Maria Teresa Kumar discovered early in life that she had an interest in political activism. The 37-year-old executive director of Voto Latino, a nonprofit organization that promotes civic engagement among U.S. Latinos, grew up in Sonoma County, California, but spent summers in her native Colombia. Witnessing her father fall ill and her mother struggle to make ends meet, Kumar was profoundly affected by Latinos’ lack of access to services in California.
That memory stayed with her through her experience as a legislative aide in the U.S. House of Representatives and, later, in her public policy courses at Harvard’s John F. Kennedy School of Government. At Harvard, Kumar realized that technology could be an effective tool for business and government to bridge gaps in equality. “What young people need more than anything is information,” she says.
The result was Voto Latino, which Kumar co-founded with actress Rosario Dawson in 2004. Headquartered in Washington DC, the organization deploys marketing campaigns that leverage new media and technology to encourage Latinos—the fastest-growing demographic in the U.S.—to participate in the political process.
One instance of Voto Latino’s creative use of media came in the lead-up to the 2008 general election, when it produced a telenovela miniseries featuring Dawson and Wilmer Valderrama (of “That ’70s Show”) that stressed the importance of registering to vote. The project went viral on YouTube, garnering 2 million views that year.
More recently, Voto Latino partnered with the U.S. Census Bureau to increase participation in the 2010 census. At issue: each citizen not counted by the census amounts to $10,000 in government funds that are not reinvested in infrastructure, education or health care in that citizen’s community. To spread the word, Voto Latino and MTV’s Latino channel Tr3s aired public service announcements, created a hashtag on Twitter and established a nationwide network of bloggers. It also secured major corporate contributions. Apple donated 100,000 iTunes gift cards for Voto Latino to give away at local festivals and radio stations.
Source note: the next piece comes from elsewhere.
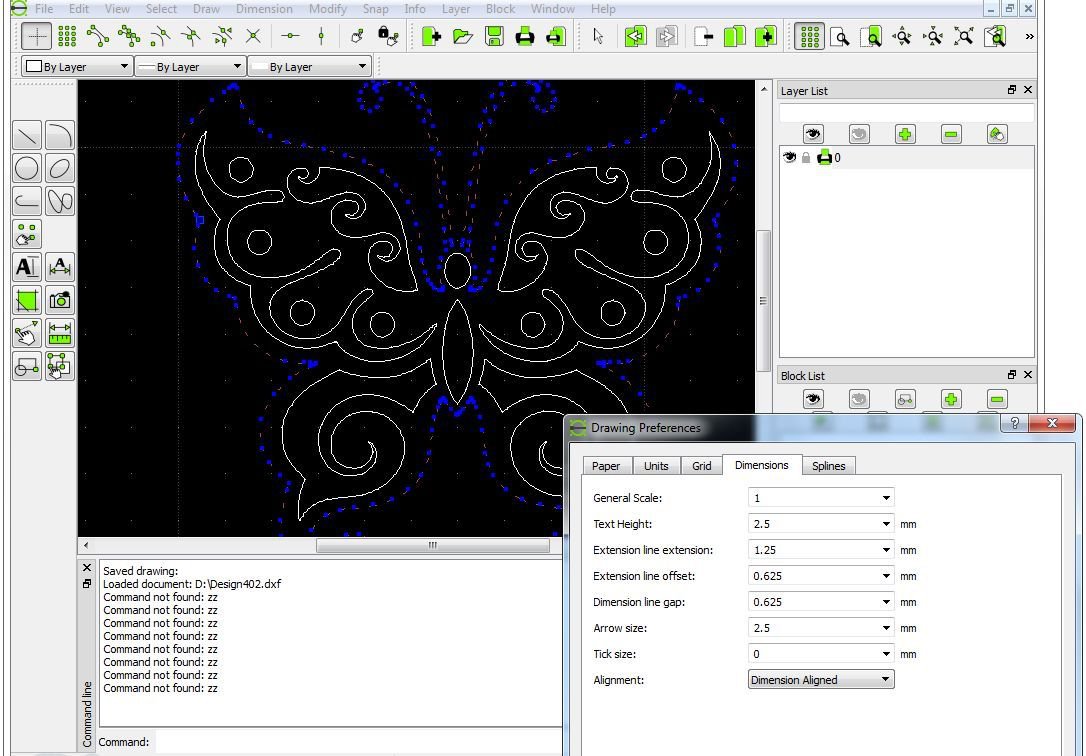Select the Insert Image camera tool
Viewport: 1086px width, 756px height.
click(x=59, y=299)
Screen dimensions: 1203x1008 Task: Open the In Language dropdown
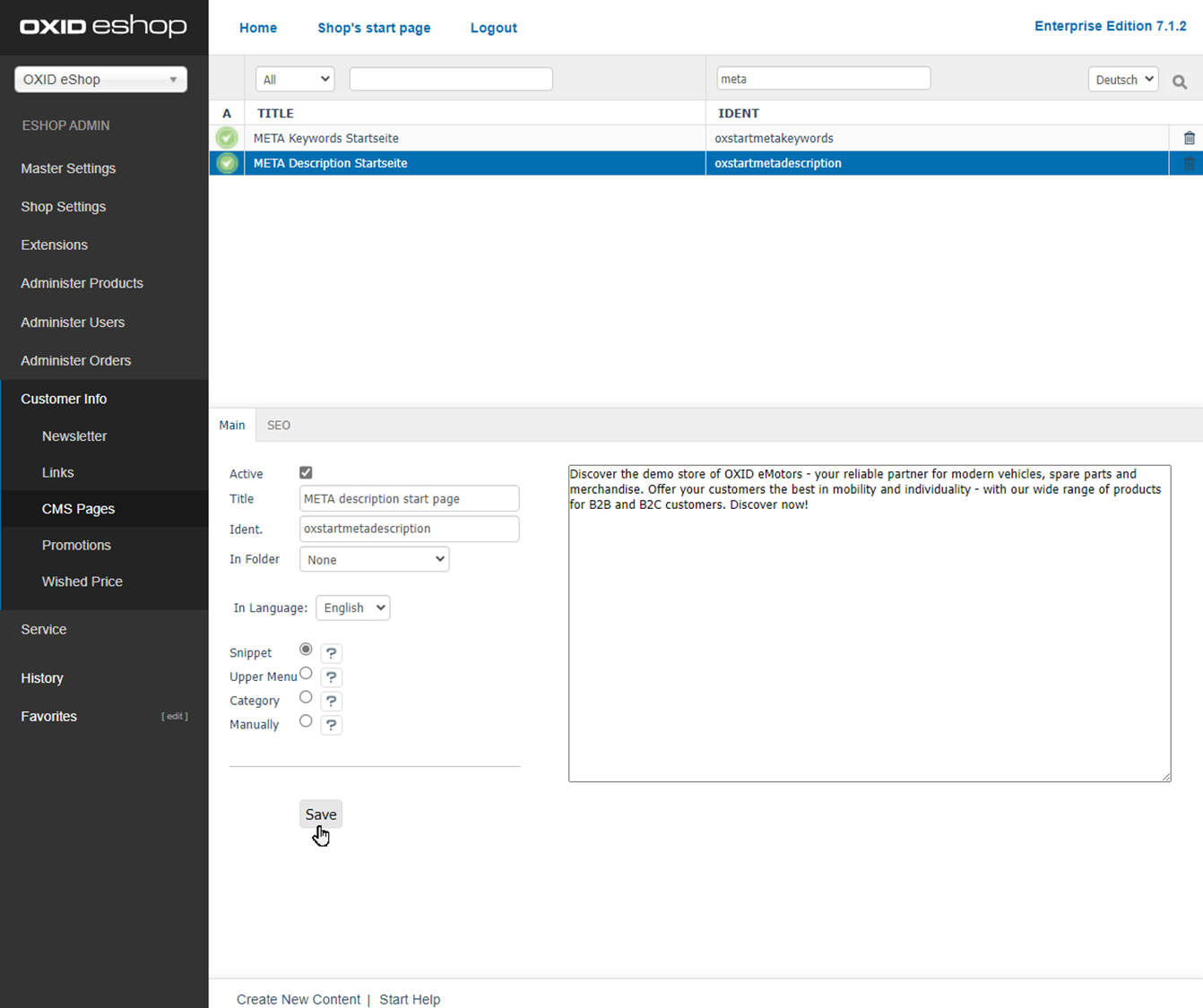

Kumar, who is also a contributor on Latino issues for MSNBC, believes that politicians “do a very poor job of targeting the Latino community”—something she attributes to a perception among both Democrats and Republicans that Latinos are expensive voters to woo. Voto Latino itself is nonpartisan, encouraging political participation among Latinos of all ideological stripes.
In 2010, Kumar helped create “Beyond Borderlines,” the first televised English-language town hall to focus on the emerging role of Latinos in U.S. society and politics. “Latino issues are American issues,” she says, noting in particular the lack of access to education, health care and economic opportunities. The two-hour special hosted by Kumar on MSNBC earned her an Emmy nomination this year in the Outstanding News Discussion and Analysis category.
Looking toward the November 2012 elections, Kumar remains focused on engaging Latinos. Next year, she plans to increase her staff by two-thirds, from 15 to 25. In addition, Voto Latino is rolling out a virtual one-stop shop for voters—an information hub with links to registration forms and polling locations that will be available online and via a smartphone application. The portal is aimed at streamlining the voter registration process—including facilitating re-registration for the estimated 18 million Latino voters whose homes have been foreclosed since the economic crisis hit in 2008.
Kumar sees no reason to rest on her laurels. She intends to remain executive director of Voto Latino “as long as the organization has the ability to see change.”